**Work required**: Return only the lines running from the first line of the listing through the one with "Select the cued speech waving-hand icon", unchanged.

**Entries provided**:
***

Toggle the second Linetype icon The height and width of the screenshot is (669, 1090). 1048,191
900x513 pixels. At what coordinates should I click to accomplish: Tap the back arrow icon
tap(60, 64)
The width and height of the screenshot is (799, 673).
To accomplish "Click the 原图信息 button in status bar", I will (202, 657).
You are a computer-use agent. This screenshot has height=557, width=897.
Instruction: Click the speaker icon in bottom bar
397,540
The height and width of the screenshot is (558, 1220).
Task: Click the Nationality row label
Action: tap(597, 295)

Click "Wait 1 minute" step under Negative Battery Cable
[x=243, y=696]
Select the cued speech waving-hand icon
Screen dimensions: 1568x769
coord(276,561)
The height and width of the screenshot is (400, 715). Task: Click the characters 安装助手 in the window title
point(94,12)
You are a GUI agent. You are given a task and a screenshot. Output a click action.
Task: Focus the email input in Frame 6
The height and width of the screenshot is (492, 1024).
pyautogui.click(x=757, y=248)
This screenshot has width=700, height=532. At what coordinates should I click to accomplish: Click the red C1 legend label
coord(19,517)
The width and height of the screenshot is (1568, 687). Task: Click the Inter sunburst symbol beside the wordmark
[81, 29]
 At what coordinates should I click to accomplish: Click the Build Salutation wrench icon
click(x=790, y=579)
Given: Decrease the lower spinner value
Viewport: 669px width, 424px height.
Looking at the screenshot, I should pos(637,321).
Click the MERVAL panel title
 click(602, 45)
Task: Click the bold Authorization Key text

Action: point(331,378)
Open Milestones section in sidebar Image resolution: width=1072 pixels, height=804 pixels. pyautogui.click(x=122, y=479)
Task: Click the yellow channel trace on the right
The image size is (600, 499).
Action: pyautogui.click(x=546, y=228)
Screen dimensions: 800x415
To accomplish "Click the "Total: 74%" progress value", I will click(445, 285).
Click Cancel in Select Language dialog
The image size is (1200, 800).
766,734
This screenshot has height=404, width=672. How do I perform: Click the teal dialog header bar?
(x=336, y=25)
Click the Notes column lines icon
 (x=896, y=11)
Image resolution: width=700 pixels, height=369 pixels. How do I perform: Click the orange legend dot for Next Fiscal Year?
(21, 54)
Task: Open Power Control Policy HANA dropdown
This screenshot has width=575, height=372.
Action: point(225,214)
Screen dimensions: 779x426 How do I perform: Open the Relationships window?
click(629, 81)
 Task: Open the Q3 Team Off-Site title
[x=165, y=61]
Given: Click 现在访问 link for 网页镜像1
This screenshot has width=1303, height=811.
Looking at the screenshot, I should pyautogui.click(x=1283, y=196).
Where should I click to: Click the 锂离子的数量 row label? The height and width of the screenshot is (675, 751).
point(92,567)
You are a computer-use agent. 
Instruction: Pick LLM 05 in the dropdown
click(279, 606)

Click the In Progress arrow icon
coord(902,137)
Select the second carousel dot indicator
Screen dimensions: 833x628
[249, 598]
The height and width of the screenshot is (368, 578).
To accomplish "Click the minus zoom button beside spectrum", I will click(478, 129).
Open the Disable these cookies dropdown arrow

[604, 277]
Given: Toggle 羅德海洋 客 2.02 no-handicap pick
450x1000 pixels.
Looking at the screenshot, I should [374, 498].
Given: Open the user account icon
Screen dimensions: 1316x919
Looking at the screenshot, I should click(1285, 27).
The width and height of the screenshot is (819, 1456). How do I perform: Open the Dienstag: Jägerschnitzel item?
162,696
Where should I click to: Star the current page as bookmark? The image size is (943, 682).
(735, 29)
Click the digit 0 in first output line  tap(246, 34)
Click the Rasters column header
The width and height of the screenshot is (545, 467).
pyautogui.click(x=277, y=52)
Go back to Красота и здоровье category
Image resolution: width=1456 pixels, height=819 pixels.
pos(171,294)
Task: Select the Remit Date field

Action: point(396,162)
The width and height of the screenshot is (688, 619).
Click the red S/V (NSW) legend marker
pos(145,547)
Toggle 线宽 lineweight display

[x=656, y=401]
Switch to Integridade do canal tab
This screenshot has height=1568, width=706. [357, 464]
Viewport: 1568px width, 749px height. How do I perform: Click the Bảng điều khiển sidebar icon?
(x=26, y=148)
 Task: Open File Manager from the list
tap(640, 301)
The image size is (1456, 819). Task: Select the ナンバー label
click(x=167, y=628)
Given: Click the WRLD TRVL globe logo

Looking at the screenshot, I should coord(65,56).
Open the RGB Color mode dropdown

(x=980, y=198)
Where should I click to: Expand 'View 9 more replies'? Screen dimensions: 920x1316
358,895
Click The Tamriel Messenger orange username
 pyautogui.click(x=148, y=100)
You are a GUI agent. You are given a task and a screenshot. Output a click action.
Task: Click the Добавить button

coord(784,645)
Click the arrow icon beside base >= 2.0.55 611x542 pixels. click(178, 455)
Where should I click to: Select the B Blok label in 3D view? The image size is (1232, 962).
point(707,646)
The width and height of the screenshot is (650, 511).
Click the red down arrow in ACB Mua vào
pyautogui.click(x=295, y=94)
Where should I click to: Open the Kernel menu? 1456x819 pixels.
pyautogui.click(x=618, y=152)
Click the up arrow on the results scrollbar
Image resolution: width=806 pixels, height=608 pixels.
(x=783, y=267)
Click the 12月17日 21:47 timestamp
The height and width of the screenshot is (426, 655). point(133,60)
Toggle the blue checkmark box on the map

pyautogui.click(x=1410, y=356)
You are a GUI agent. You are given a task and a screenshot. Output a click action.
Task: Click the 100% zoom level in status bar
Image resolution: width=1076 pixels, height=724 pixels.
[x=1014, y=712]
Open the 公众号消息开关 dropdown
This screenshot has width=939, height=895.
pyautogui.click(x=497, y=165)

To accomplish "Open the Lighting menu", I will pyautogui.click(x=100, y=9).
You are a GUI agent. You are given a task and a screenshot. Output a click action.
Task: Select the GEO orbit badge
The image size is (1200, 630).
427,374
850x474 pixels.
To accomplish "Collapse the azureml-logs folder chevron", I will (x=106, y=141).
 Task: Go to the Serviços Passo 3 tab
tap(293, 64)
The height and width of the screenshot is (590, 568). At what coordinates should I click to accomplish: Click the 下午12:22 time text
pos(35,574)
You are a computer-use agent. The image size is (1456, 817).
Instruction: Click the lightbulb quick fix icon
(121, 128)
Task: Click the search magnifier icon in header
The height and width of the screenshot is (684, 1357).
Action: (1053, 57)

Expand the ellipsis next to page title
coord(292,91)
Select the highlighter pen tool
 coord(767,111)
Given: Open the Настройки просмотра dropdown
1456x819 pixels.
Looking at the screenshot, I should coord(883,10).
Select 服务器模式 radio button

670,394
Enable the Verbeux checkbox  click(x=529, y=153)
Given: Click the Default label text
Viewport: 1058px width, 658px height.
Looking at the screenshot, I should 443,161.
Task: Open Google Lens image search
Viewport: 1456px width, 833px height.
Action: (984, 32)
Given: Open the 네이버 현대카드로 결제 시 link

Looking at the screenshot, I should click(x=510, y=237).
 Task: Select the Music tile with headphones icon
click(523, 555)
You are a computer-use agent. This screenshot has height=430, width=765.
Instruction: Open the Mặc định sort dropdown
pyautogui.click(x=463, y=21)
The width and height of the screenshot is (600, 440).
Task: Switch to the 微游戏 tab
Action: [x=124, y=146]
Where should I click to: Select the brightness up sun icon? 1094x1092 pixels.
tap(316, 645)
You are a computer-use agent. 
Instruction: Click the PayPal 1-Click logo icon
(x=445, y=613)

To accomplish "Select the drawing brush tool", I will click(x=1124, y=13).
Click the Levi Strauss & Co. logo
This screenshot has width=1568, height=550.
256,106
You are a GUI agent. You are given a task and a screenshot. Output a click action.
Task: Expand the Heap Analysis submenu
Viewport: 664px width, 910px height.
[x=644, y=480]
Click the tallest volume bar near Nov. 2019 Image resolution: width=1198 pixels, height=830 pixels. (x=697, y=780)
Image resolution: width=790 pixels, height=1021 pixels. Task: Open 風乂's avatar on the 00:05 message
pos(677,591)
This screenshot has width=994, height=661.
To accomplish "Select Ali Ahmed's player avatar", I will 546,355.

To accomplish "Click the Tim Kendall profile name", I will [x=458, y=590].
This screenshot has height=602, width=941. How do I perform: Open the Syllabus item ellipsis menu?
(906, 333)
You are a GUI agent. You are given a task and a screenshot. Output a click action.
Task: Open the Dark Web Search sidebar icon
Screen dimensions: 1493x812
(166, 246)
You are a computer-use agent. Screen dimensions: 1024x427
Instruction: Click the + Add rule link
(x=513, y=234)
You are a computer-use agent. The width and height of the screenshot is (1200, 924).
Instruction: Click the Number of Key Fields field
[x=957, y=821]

***

**Response for this exercise**:
Toggle the second Linetype icon The height and width of the screenshot is (669, 1090). 1048,191
900x513 pixels. At what coordinates should I click to accomplish: Tap the back arrow icon
tap(60, 64)
The width and height of the screenshot is (799, 673).
To accomplish "Click the 原图信息 button in status bar", I will (202, 657).
You are a computer-use agent. This screenshot has height=557, width=897.
Instruction: Click the speaker icon in bottom bar
397,540
The height and width of the screenshot is (558, 1220).
Task: Click the Nationality row label
Action: tap(597, 295)

Click "Wait 1 minute" step under Negative Battery Cable
[x=243, y=696]
Select the cued speech waving-hand icon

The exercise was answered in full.